Enerji Yiyici ve Üretici Duygular-Kendini Bilmek |
Demek ki hisleri de kontrol altına almamız gerektiği vakit muhakkak düşünmemiz gereken husus onları tüketen, yiyen bitiren negatif nitelikte veya yaratan, mütemadiyen çoğalan pozitif mahiyette olup olmadığıdır.
Kendi ilişlkilerimizle kendimizi tanıma yolunda yaptığımız çalışmalarda birtakım hislerle, amaçlarla, niyetlerle hareket ettiğimiz vakit acaba bu duygularımız enerji tüketen bir şey midir, yoksa gerçekten enerji üreten bir şey midir? Bunu bilmemizde çok büyük fayda vardır. Bu bizim gerçek mutluluğumuzu sağlayacaktır ve geleceğimizi kontrol edebilmek için bunlara da ihtiyacımız var.

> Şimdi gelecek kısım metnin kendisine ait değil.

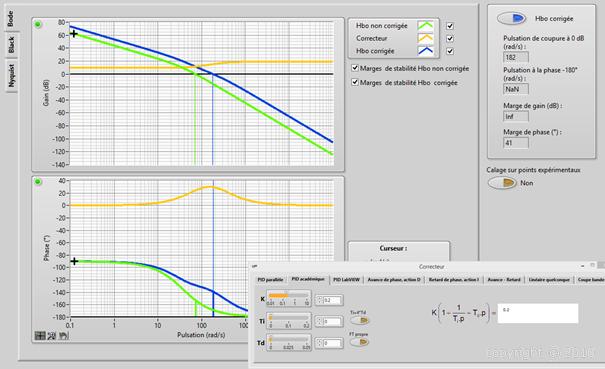Switch to the Nyquist diagram tab
Image resolution: width=605 pixels, height=369 pixels.
(11, 76)
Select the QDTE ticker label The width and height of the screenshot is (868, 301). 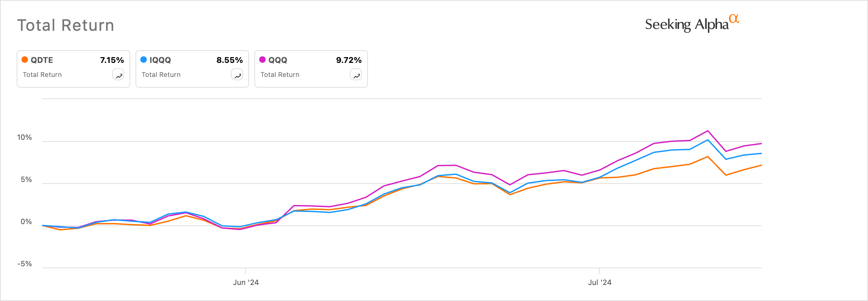point(42,60)
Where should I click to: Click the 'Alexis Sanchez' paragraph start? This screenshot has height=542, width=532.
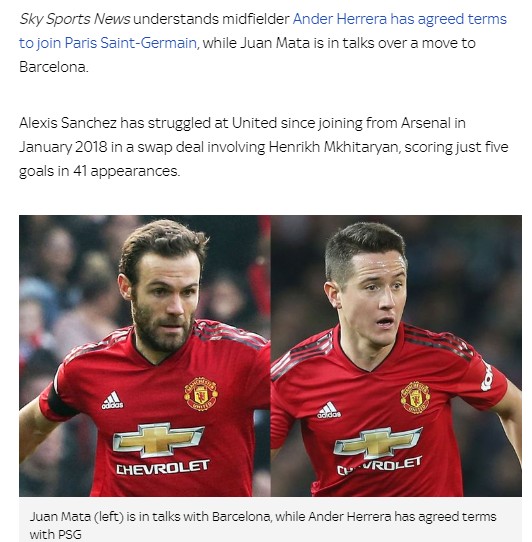coord(67,123)
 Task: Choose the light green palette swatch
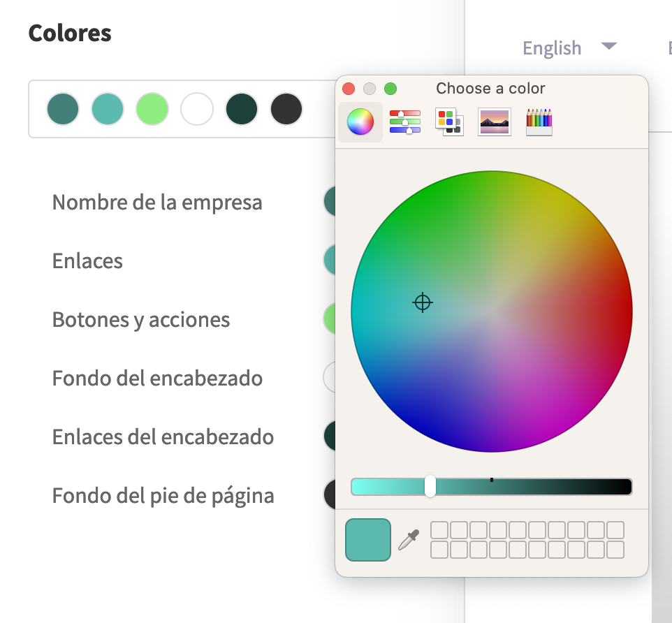tap(152, 109)
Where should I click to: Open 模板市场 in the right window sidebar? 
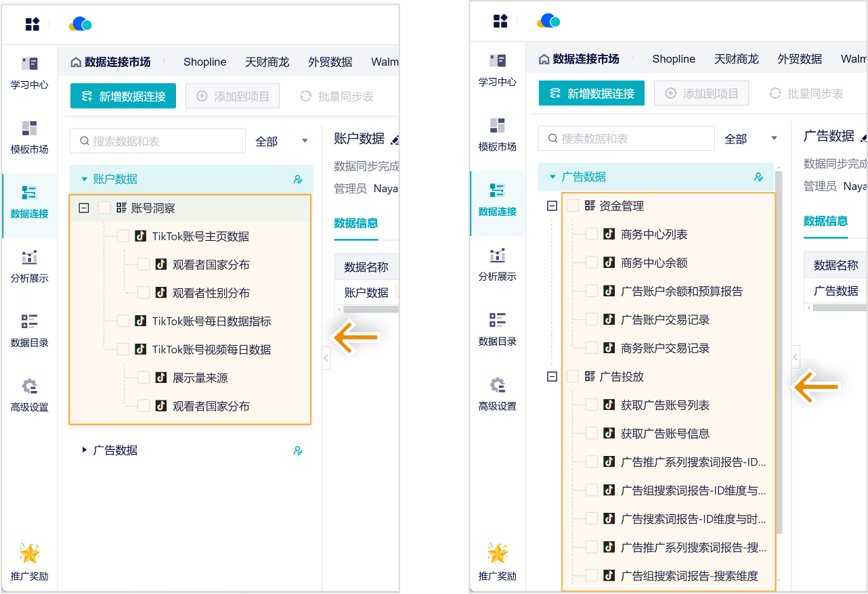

Enerji tüketen, enerjiyi yiyen bir his altındaysak, bunun sonucu gerçekten çok ağır bir durumdur. Çok zor bir durumdur, hastalıklar meydana gelir. Rahatsızlıklarımızın büyük bir kısmı duygularımızın enerji tüketen, enerji yiyen mahiyette olmalarından ileri gelir. Hareketlerimiz daima yarım, tamamlanmamış hareketler tarzında gelir ve iradeyi de felce uğratır. Ama yaratıcı, yüksek titreşimli duygular tarzında pozitif bir duygu içerisinde kaldığımız sürece hem enerjiyi yiyip bitiren, bu açık musluğu kapatırız hem de o düşük seviyeli titreşimli ortamdan başkalarını da kurtarmış, onları da esirgemiş oluruz. Bizim ailemiz, çocuğumuz olur, içinde bulunduğumuz topluluk, millet olur. Adamakıllı genişleyebilir.
Tabi burada meseleyi sadece birey, fert olarak düşünmeyelim. Bu şekilde enerji yiyici, enerji tüketici duygular besleyen varlıklar bir araya geldiği zaman korkunç bir girdap meydana gelir, müthiş bir çekimdir o. Ona kimse dayanamaz ve kaldırır atar insanları. Bu bizim başımıza nereden geldi vs. tarzında düşünebilirsiniz. İşte bu eski Hinduların eskiden beri ifade ettikleri karmik ödeşme meseleleri, karma meseleleri, esasında duyguların enerji üreten veya enerji tüketen türden olmasından kaynaklanıyor.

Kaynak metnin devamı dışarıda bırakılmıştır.